##### The data #####

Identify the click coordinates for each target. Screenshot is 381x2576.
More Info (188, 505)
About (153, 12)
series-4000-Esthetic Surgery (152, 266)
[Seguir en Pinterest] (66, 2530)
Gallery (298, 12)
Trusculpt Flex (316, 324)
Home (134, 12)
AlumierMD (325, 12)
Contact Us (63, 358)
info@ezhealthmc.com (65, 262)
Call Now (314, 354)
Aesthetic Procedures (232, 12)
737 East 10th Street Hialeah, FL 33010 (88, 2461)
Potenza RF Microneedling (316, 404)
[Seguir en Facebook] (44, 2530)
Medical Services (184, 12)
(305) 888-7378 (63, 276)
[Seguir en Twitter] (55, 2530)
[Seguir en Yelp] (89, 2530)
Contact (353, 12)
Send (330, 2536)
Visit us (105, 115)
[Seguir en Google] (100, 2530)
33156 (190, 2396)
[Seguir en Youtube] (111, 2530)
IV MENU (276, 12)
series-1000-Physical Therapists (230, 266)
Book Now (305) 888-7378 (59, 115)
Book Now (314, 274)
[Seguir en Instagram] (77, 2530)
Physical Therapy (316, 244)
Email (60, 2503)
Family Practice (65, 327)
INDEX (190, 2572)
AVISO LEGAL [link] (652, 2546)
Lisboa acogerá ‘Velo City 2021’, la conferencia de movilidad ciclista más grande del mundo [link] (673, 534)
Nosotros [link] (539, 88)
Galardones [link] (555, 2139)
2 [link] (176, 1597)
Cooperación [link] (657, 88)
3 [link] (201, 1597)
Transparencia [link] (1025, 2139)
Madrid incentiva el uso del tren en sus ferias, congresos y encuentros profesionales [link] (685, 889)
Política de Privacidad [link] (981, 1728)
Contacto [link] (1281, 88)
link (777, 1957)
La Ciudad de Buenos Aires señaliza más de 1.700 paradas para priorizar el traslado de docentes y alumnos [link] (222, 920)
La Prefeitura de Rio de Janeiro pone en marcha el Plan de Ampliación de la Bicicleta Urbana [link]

#####

Task details:
Say how many lines above include "Seguir". The number alone is the answer.

Result for this exercise:
7